**Data shown**
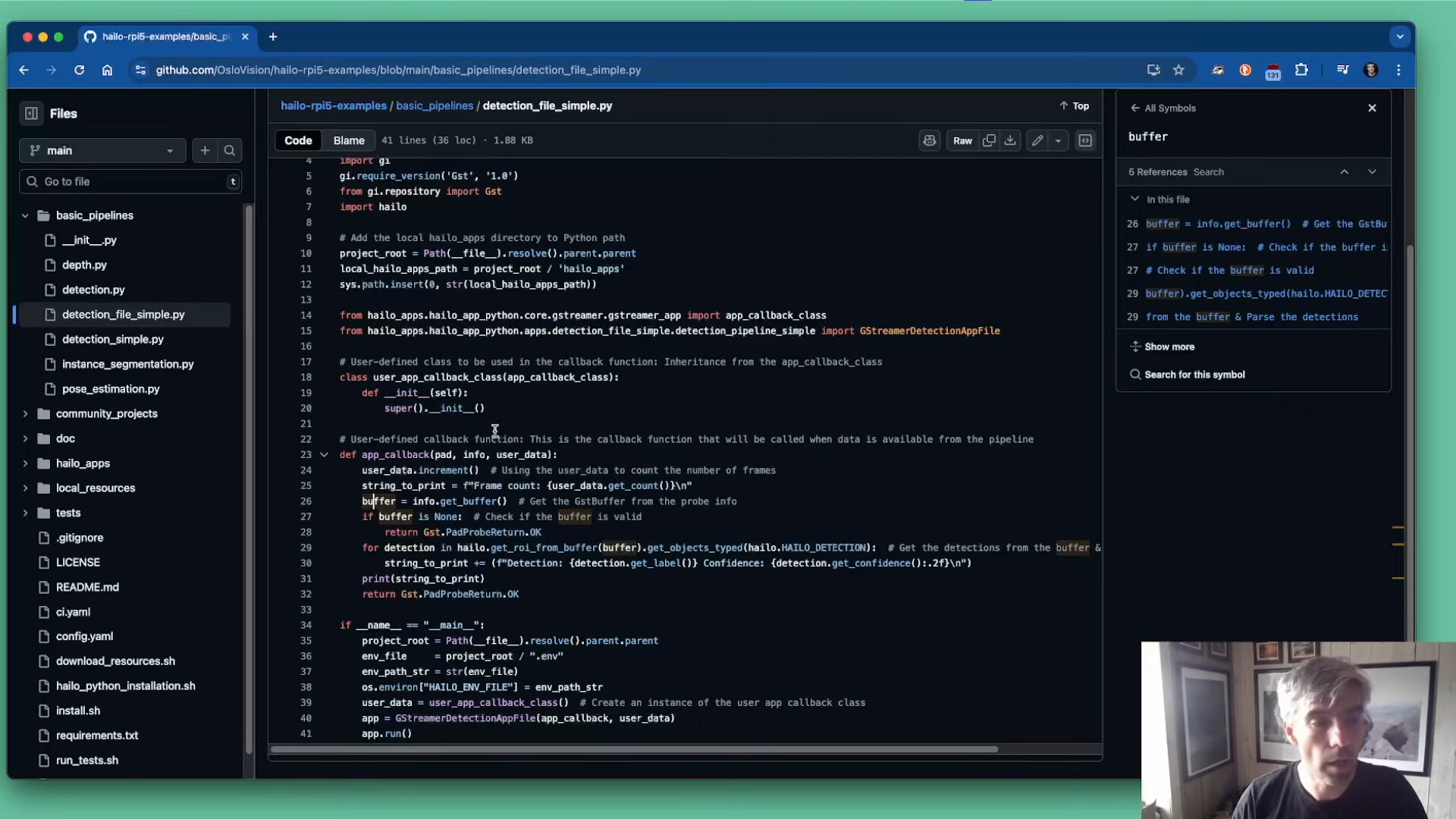1456x819 pixels.
Task: Select the Code tab
Action: [x=298, y=140]

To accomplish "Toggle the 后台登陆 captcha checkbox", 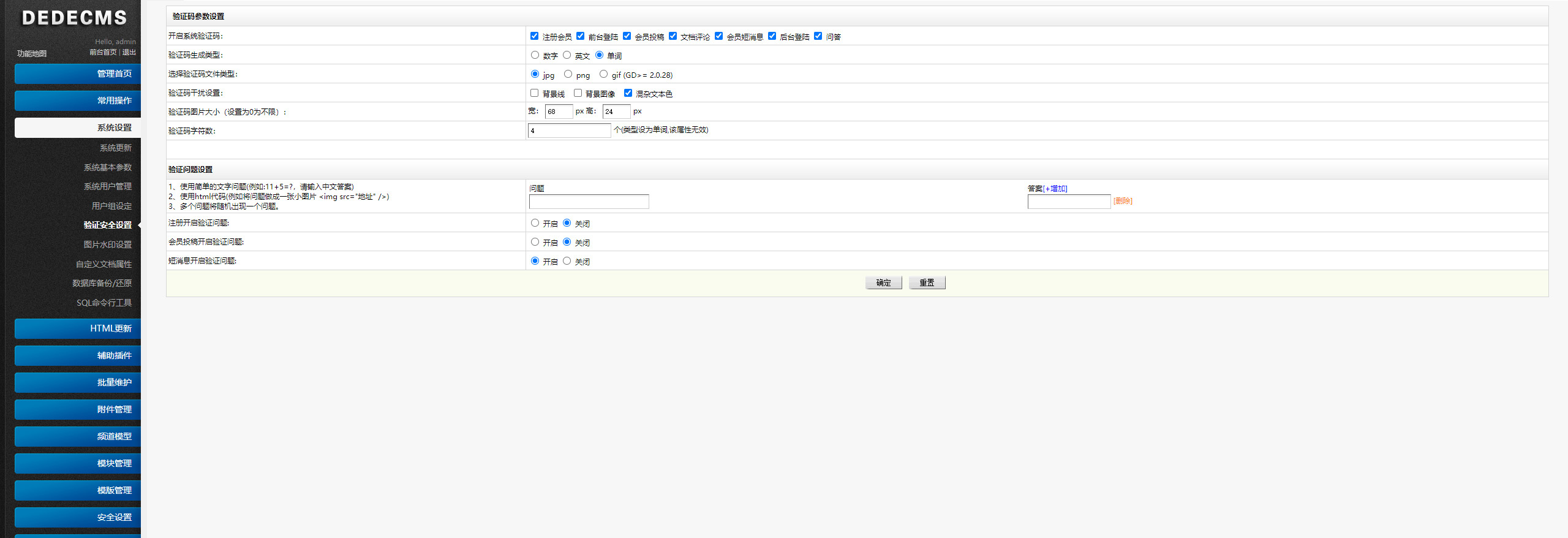I will [772, 36].
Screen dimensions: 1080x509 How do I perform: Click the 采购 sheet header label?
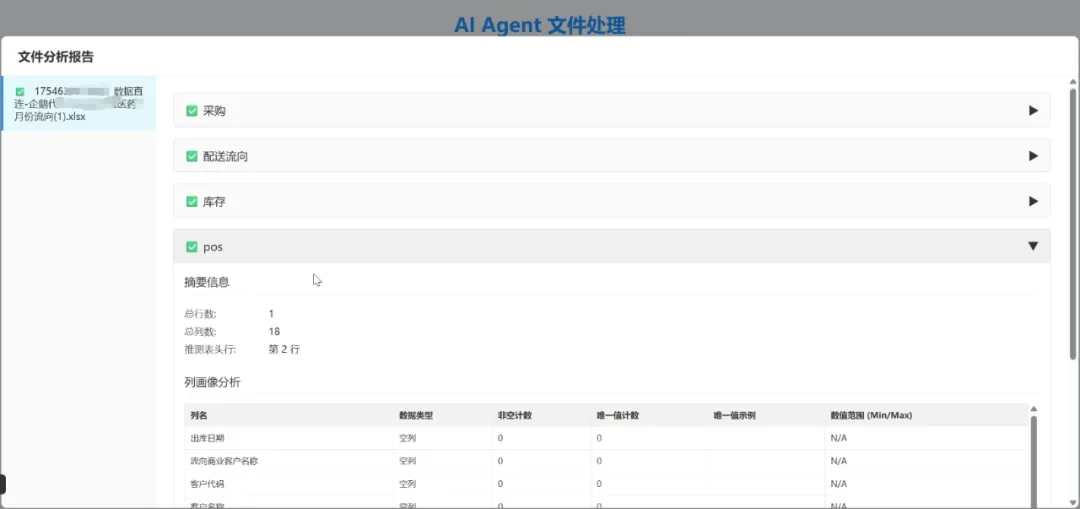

**What to work on**
Find each line in the data above that has the word "Click", and copy those lines out.

**Problem solution**
Screen dimensions: 1080x509 How do I perform: Click the 采购 sheet header label?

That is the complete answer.